===== SOURCE DATA =====

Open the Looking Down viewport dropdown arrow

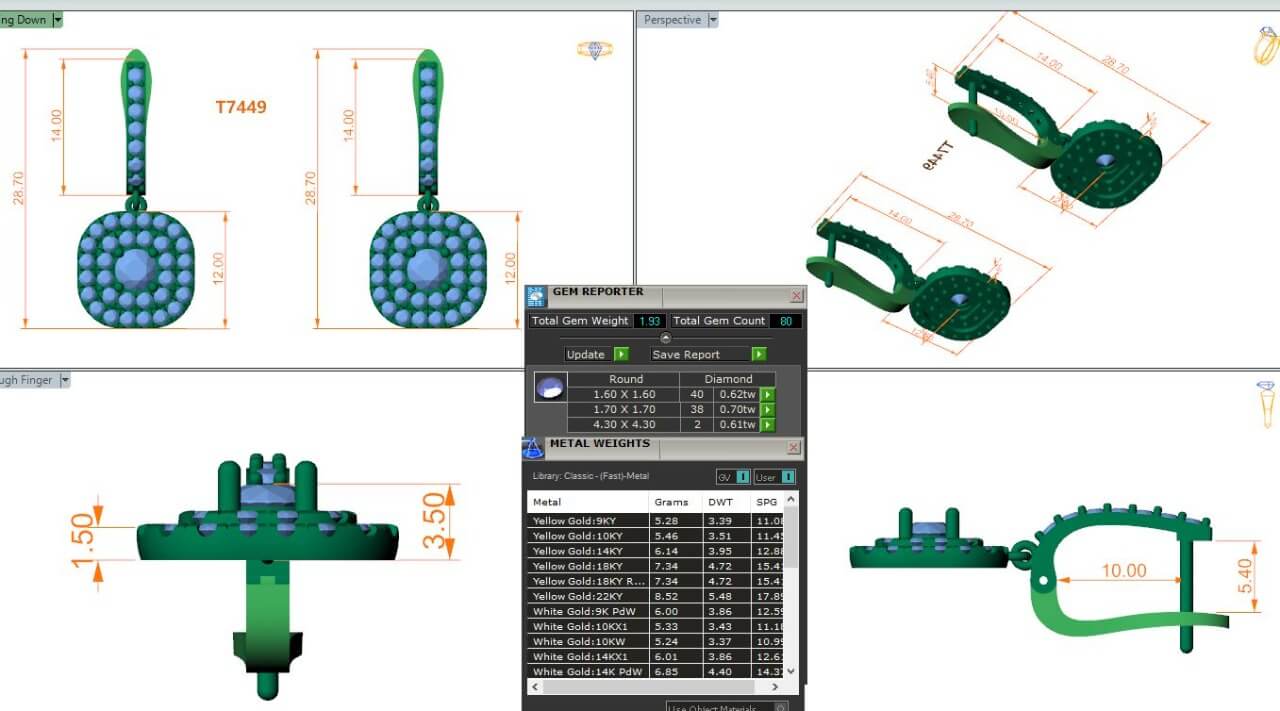click(x=57, y=20)
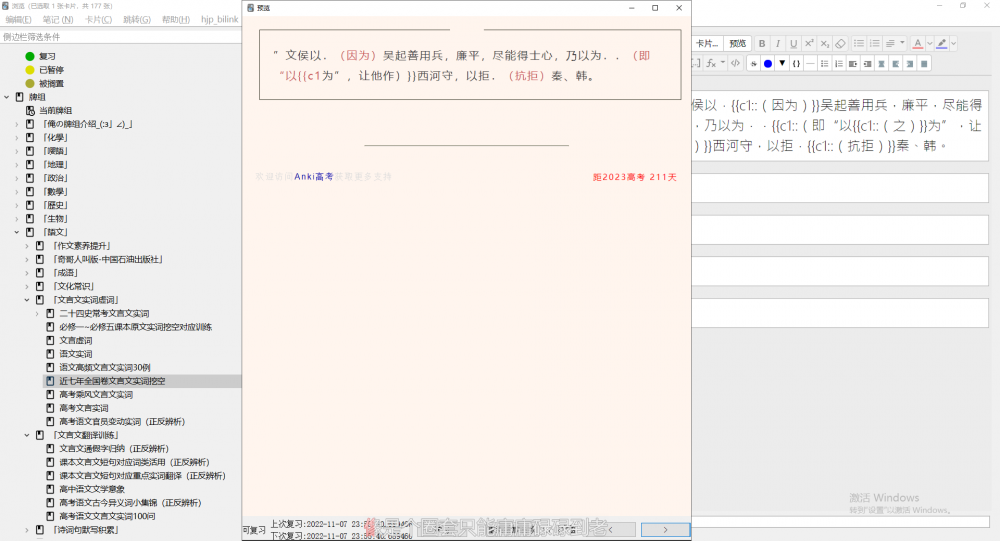Image resolution: width=1000 pixels, height=541 pixels.
Task: Open the 跳转(G) menu
Action: click(x=137, y=20)
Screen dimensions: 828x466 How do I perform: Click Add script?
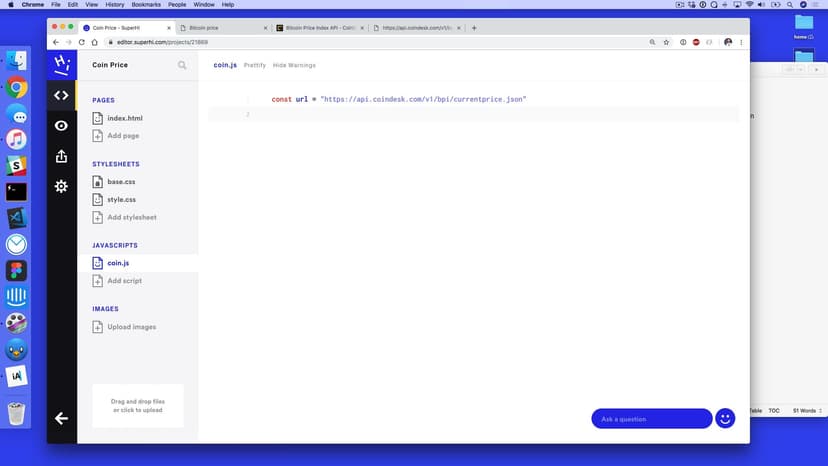[x=124, y=281]
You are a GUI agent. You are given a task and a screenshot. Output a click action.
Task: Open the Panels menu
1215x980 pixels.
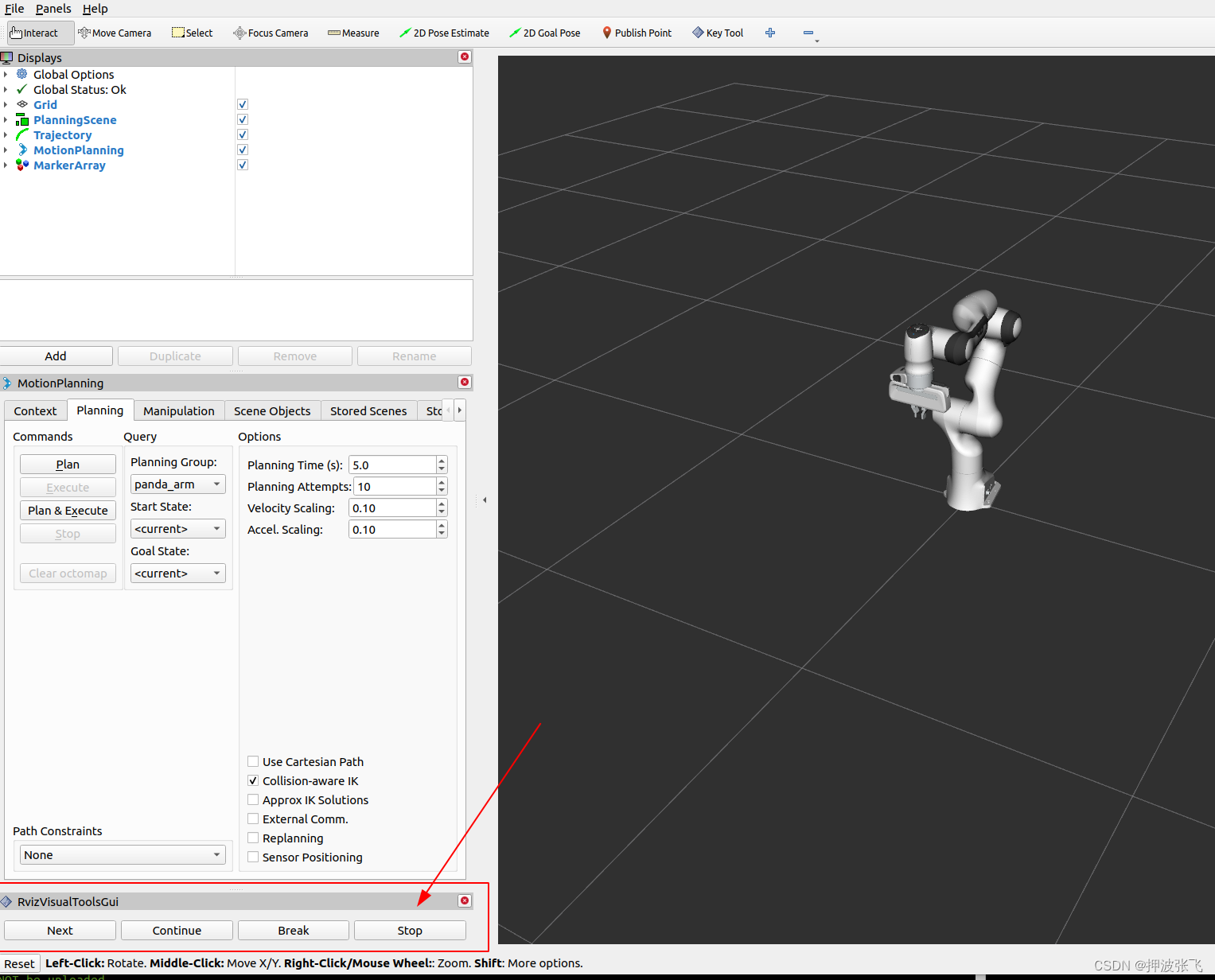(x=53, y=9)
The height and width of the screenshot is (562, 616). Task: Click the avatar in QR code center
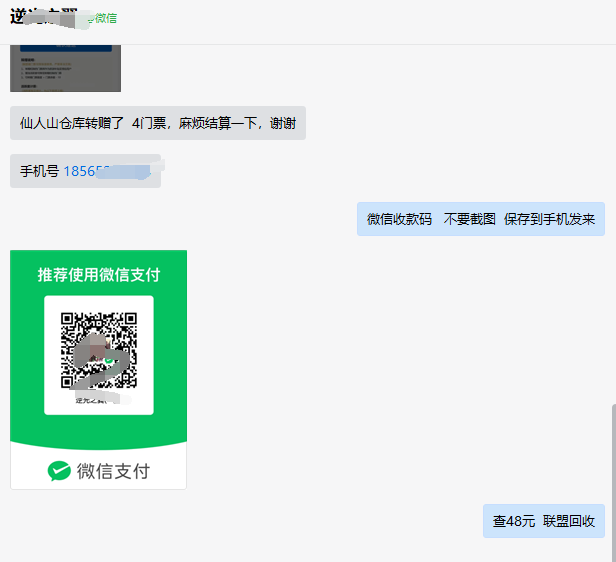click(99, 353)
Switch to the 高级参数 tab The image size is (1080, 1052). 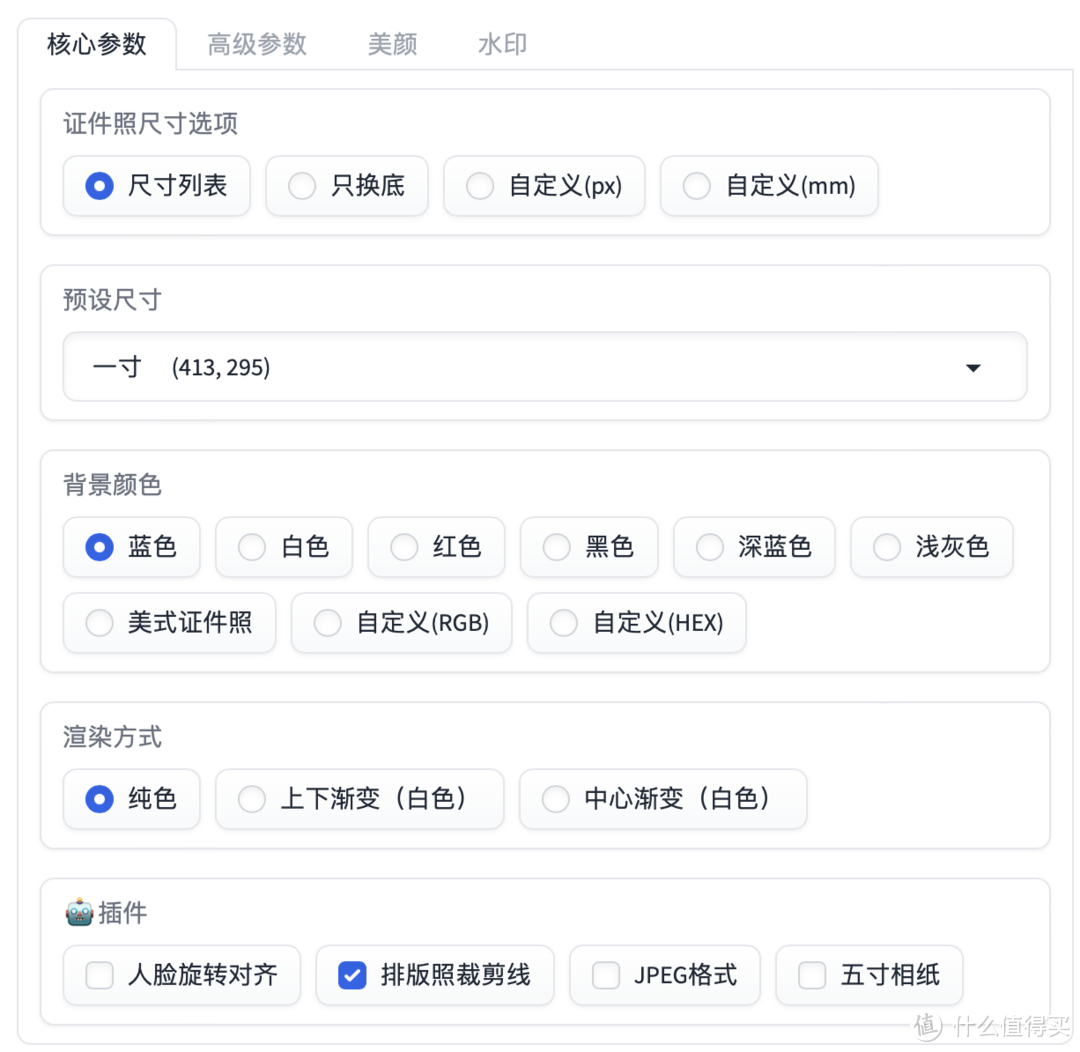click(257, 44)
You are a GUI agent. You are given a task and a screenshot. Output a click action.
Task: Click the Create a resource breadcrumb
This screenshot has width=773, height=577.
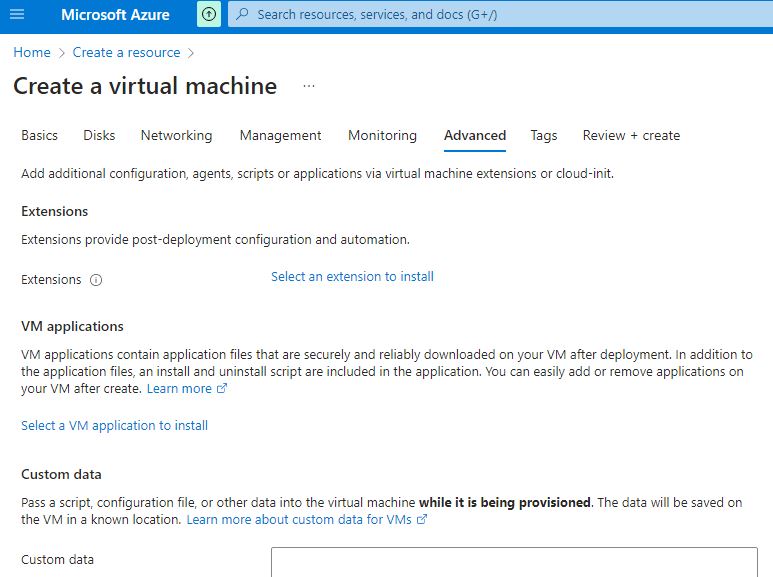[x=126, y=52]
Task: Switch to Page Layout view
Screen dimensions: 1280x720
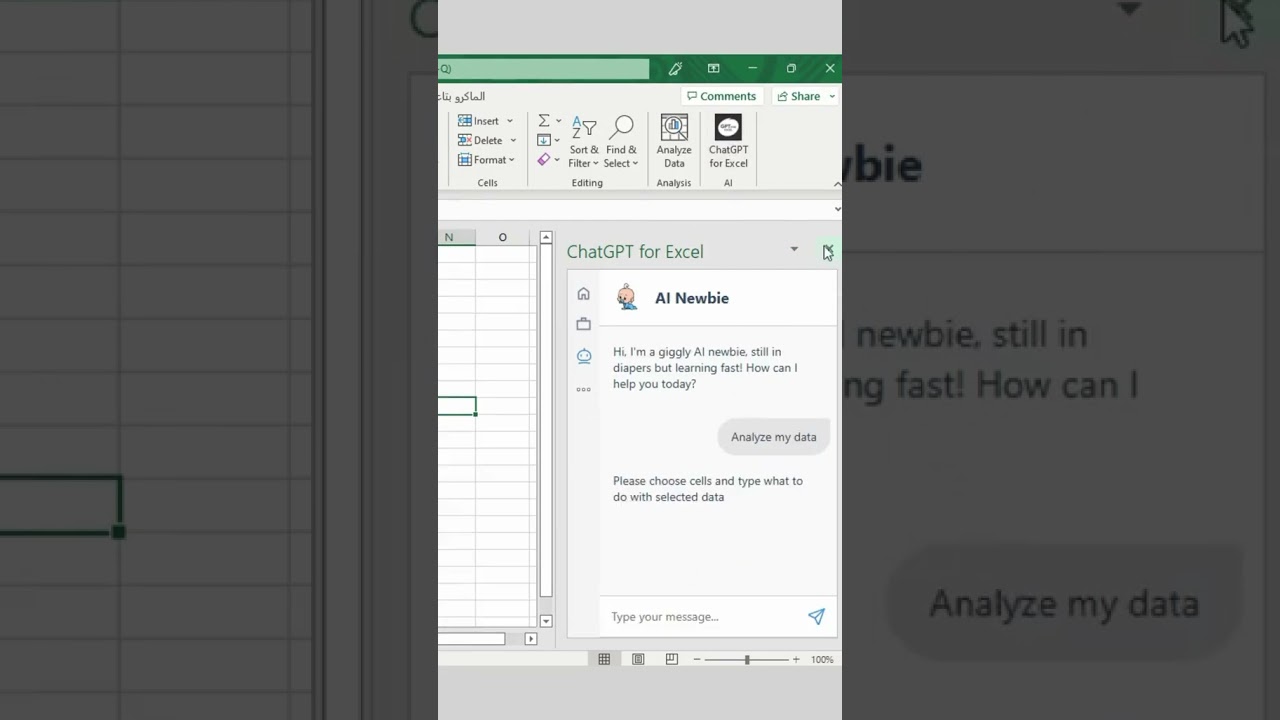Action: click(637, 659)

=====

— YOUR ASSIGNMENT —
Extract, word for word, each line from the one that contains "This screenshot has width=773, height=577." through the final line of the data above. Leave the pictures out.

— OUTPUT FOR THIS TASK —
This screenshot has width=773, height=577.
[x=126, y=52]
Task: Switch to Page Layout view
Screen dimensions: 1280x720
Action: click(637, 659)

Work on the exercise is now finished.